*TASK STATEMENT*. Copy the data below verbatim, from the line holding "Like leka_751975's comment" through the line holding "click(x=60, y=352)", both lines included.

*DATA TO USE*.

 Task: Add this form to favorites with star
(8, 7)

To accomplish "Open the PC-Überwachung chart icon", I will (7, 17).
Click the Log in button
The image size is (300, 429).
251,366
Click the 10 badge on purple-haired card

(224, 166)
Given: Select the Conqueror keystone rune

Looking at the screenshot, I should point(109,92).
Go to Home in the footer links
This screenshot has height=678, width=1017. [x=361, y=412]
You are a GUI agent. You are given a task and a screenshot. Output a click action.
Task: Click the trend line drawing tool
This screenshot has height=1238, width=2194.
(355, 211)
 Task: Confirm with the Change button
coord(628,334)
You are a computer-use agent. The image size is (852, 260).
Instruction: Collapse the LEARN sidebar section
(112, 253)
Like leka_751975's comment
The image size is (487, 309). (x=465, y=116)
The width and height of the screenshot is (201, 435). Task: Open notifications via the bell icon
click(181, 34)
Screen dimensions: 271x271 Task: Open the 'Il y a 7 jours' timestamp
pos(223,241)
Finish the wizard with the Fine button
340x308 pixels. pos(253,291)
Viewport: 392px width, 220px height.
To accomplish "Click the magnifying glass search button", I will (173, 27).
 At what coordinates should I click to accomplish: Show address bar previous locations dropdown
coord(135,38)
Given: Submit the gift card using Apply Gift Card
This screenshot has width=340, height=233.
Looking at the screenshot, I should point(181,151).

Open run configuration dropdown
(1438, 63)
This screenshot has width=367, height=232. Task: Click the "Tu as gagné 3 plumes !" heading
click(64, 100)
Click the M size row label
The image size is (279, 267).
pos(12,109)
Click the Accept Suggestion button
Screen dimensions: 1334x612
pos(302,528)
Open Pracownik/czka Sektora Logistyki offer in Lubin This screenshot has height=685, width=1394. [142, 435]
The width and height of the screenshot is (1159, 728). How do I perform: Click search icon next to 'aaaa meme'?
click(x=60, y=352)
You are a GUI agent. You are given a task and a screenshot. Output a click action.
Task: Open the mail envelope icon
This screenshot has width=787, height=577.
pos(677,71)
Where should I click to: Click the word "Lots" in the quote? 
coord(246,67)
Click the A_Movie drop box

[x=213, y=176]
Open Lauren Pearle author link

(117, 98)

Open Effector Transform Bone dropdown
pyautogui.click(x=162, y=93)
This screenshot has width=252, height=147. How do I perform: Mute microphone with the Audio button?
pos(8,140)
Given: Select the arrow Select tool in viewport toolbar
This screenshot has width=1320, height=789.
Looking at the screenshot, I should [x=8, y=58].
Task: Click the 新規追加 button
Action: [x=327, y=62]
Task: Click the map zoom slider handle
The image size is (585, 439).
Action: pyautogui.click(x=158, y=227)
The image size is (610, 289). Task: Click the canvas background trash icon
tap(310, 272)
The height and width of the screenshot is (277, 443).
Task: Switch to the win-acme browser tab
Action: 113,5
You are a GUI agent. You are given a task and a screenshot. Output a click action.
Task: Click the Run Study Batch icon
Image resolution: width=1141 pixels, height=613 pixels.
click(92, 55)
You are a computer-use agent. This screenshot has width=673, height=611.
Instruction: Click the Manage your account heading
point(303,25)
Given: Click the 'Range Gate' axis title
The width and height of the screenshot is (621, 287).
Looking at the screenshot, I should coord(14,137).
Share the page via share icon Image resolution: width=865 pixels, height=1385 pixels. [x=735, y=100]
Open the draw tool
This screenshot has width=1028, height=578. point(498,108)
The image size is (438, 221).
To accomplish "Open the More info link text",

*EXERCISE SOLUTION*.
Like leka_751975's comment
The image size is (487, 309). (x=465, y=116)
The width and height of the screenshot is (201, 435). Task: Open notifications via the bell icon
click(181, 34)
Screen dimensions: 271x271 Task: Open the 'Il y a 7 jours' timestamp
pos(223,241)
Finish the wizard with the Fine button
340x308 pixels. pos(253,291)
Viewport: 392px width, 220px height.
To accomplish "Click the magnifying glass search button", I will (173, 27).
 At what coordinates should I click to accomplish: Show address bar previous locations dropdown
coord(135,38)
Given: Submit the gift card using Apply Gift Card
This screenshot has width=340, height=233.
Looking at the screenshot, I should point(181,151).

Open run configuration dropdown
(1438, 63)
This screenshot has width=367, height=232. Task: Click the "Tu as gagné 3 plumes !" heading
click(64, 100)
Click the M size row label
The image size is (279, 267).
pos(12,109)
Click the Accept Suggestion button
Screen dimensions: 1334x612
pos(302,528)
Open Pracownik/czka Sektora Logistyki offer in Lubin This screenshot has height=685, width=1394. [142, 435]
The width and height of the screenshot is (1159, 728). How do I perform: Click search icon next to 'aaaa meme'?
click(x=60, y=352)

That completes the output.